# Exercise details
Copy the following entries word for word, leaving out the pictures.

# Data to process
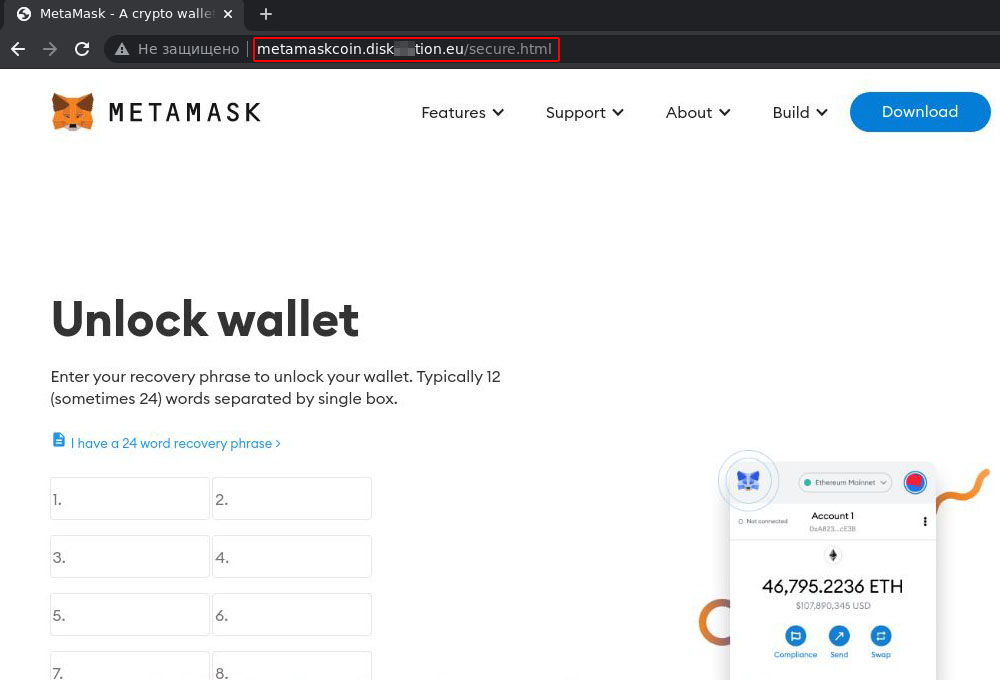1000x680 pixels.
Task: Expand the Support dropdown menu
Action: pos(585,113)
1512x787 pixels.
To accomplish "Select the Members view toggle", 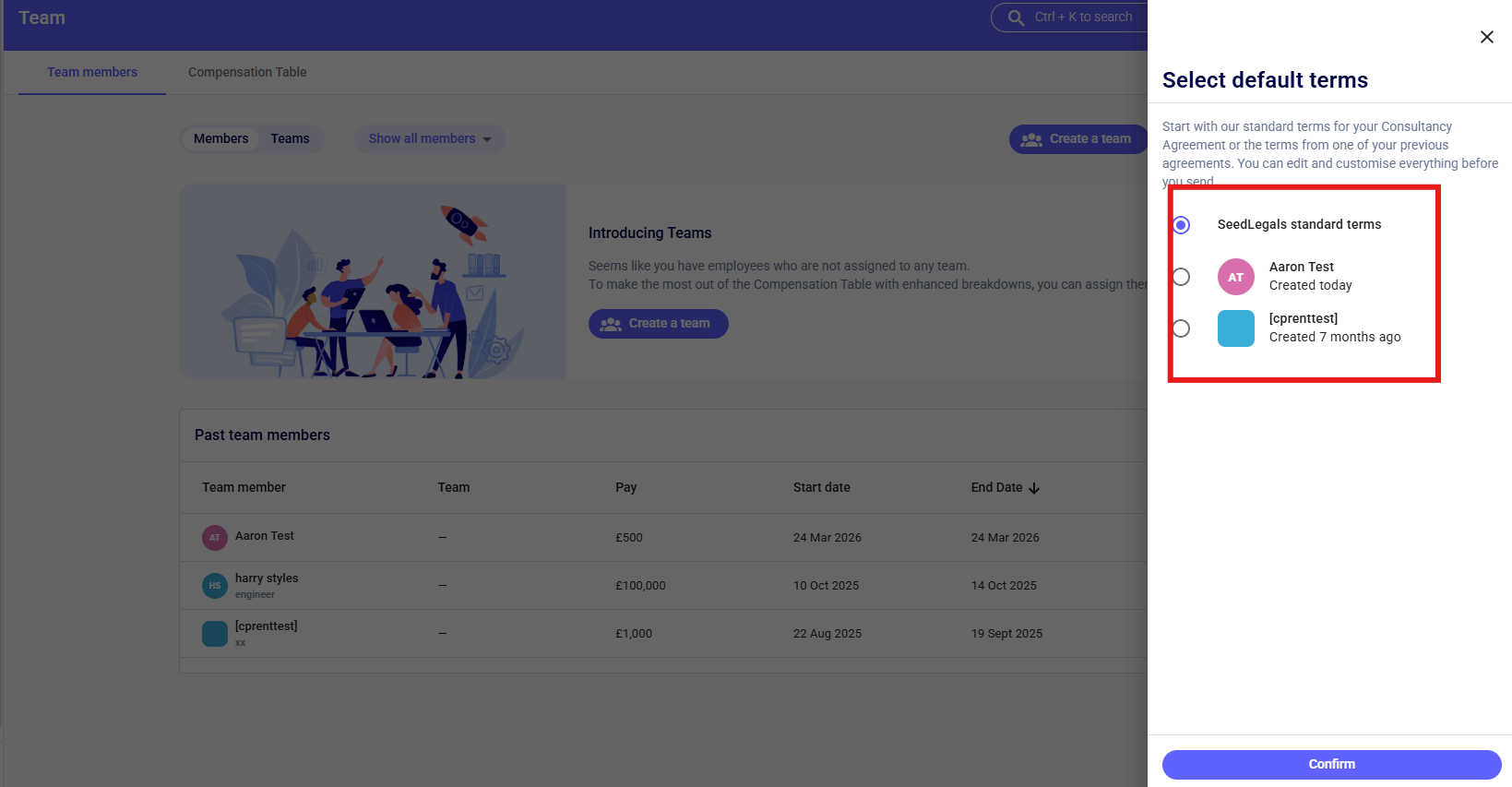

# Answer for this exercise
1000x680 pixels.
Task: Expand the Support dropdown menu
Action: pos(585,113)
1512x787 pixels.
To accomplish "Select the Members view toggle", 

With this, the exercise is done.